Copy out every line of the listing below word for word, leaving out the pictures.
--- Start of Records provided ---
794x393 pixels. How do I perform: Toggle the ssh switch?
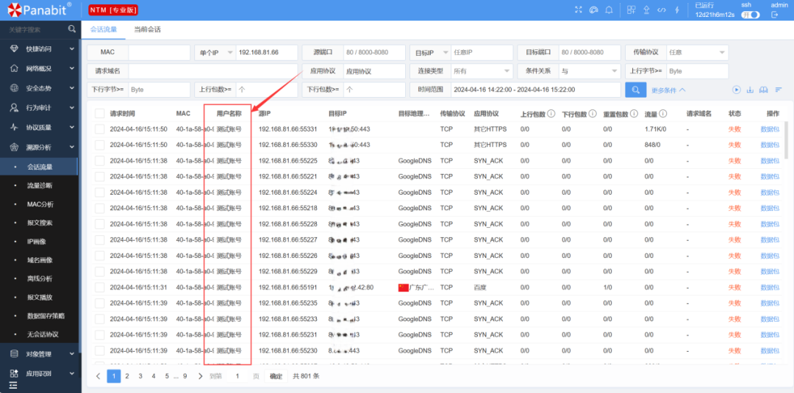pos(750,15)
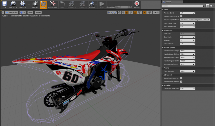Image resolution: width=215 pixels, height=126 pixels.
Task: Collapse the Mouse Spring section
Action: (x=163, y=47)
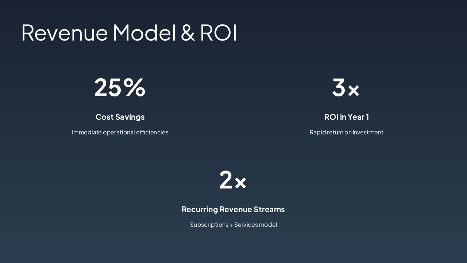Click the word "Rapid" under the ROI heading
467x263 pixels.
tap(317, 132)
--- End of Records provided ---
Task answer
794x393 pixels. How do I perform: Toggle the ssh switch?
pos(750,15)
Image resolution: width=215 pixels, height=126 pixels.
Task: Collapse the Mouse Spring section
Action: (x=163, y=47)
Click the word "Rapid" under the ROI heading
467x263 pixels.
tap(317, 132)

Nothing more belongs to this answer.